* [Source excerpt]:
________________________

That figure, posed, in “a back bend arched
over the bow” watching the water lily blooms morph into her daddy’s parachute in Vietnam. That friend watching
her torso tear the night open…What can I say, every time I read that poem, I can’t wait to get to those lines.
I can’t wait for that comma, and then I get to say “fall out of a lullaby." If I’m the only one in
the room who feels that, it’s an indulgence. If I’m not, maybe it’s not. It’s about what can be shared
and how. Intimate visions, history, myth can be seen as alternate modes of sharing. Geographies.
I should
also thank Andrew Krivak, who was the editor at DoubleTake at the time, for working through the music of this poem with me
before publishing it. I’ve often gone back to the images he convinced me to cut. I miss those images, man. But, the
poem’s better for the cuts. He taught me a lot. He didn’t know me from anyone. He did it for free and he published
my work in (what was then) my favorite magazine.
AMK: “A Brief History of Now & At Least
A Good Elbows Worth of Headroom” is the first poem (aside from the prologue) of your second book, Labors Lost Left Unfinished
and in many ways mirrors "Masqualéro," the first poem of your debut collection, Paragh and Bone & Other
Kinds of Blue.

________________________

* [Data shown]:
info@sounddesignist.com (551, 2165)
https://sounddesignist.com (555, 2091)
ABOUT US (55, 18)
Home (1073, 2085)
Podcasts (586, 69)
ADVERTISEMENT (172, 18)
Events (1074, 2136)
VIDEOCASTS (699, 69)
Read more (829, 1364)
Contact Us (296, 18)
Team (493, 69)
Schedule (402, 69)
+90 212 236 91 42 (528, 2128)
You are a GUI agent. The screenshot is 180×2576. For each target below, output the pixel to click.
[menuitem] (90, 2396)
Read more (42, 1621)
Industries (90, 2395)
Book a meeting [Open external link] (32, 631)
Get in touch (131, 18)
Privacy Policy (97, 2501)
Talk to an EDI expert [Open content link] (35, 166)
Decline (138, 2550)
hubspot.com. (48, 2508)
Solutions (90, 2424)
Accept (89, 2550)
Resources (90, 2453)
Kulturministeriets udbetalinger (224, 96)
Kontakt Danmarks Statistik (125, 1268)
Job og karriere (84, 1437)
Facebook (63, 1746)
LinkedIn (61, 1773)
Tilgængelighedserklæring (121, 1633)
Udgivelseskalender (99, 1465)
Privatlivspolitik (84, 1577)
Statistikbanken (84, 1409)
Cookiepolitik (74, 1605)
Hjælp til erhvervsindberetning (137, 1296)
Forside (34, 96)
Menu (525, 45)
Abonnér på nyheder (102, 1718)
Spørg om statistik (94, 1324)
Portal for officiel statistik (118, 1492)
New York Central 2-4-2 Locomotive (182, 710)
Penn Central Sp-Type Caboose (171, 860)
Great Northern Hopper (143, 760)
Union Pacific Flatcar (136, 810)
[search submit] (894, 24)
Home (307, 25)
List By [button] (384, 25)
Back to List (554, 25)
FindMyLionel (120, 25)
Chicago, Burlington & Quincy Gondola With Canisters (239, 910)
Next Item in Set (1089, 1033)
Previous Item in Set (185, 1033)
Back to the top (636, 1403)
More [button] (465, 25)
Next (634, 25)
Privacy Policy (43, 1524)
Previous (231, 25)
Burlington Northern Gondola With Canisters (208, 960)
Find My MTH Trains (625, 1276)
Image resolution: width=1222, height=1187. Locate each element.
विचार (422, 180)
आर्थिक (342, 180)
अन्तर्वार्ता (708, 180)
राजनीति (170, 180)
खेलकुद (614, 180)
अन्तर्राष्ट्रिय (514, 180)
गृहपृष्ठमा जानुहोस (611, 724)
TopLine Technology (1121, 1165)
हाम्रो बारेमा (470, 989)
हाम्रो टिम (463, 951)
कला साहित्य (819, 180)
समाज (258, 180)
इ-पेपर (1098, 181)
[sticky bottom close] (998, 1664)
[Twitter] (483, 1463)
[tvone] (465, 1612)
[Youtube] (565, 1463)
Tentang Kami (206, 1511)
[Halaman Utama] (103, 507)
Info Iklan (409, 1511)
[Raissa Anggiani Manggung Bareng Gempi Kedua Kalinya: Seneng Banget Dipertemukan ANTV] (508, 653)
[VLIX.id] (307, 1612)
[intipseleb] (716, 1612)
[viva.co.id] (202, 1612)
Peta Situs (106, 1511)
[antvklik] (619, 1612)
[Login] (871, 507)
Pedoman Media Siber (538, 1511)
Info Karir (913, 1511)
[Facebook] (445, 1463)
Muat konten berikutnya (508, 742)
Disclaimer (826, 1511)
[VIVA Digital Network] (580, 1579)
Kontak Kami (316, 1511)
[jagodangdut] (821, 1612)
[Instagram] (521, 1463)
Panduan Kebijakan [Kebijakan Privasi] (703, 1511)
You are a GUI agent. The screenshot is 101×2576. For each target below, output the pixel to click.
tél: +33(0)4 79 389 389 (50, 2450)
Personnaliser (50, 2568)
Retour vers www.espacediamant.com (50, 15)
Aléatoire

________________________

* [Stated goal A]:
Answer these from the interview excerpt:
(i) Who was the editor at DoubleTake?
(ii) What is the title of the second book?
(iii) What is the first poem of the debut collection?
* [Stated goal B]:
Write what comes next in the interview excerpt about poetry, starting after its last sentence.

* [Task response A]:
(i) Andrew Krivak
(ii) Labors Lost Left Unfinished
(iii) "Masqualéro"

* [Task response B]:
I may be searching here, but if you play with the first few lines of these poems, “There’s
plenty that think we’re twins. By 18 / we’d both wished secretly that it was true, / & that it wasn’t.”
and “It was heaven there for a minute / without you / but let’s not talk about me,” you get some interesting
results.
What do you make of this? How do you see these poems in relation to each other?
EP:
The figures have grown up. They’re still entwined. In ways, they’re now the veterans. The world is their
present. The refrain in “A Brief History of Now” is “Let’s talk. . .” which (maybe this is jazz?)
morphs into “Let’s dive. . .”, “Let’s change. . .”, “Let’s ride. . .”,
“Let’s play. . .”, “Let’s ride. . .”, Let’s charge. . .”, “Let’s
surrender. . .”.
For me, between the two poems, there’s a sense of lost romance. Or, traded romance.
Some of the suppleness of silence, non-verbal presence has given way to the impulse to get some basic things said. More than
anything else, Le Roi Jones poem “As a Possible Lover” from The Dead Lecturer altered my approach to this border
between the said and the unsaid.
Interestingly, Paraph of Bone ends with “Guerilla Calligraphy” in
which the two figures in “Masqualéro” return to the scene of their early meetings on the river. Similarly,
in Labors Lost Left Unfinished, the last poem, apart from the epilogue, “A Brief History of Now : Volume II,”
continues, deepens and expands the insistence on conversation at the beginning of the book.
As a book, Labors Lost
Left Unfinished does to Paraph of Bone what “A Brief History of Now” does to “Masqualéro.”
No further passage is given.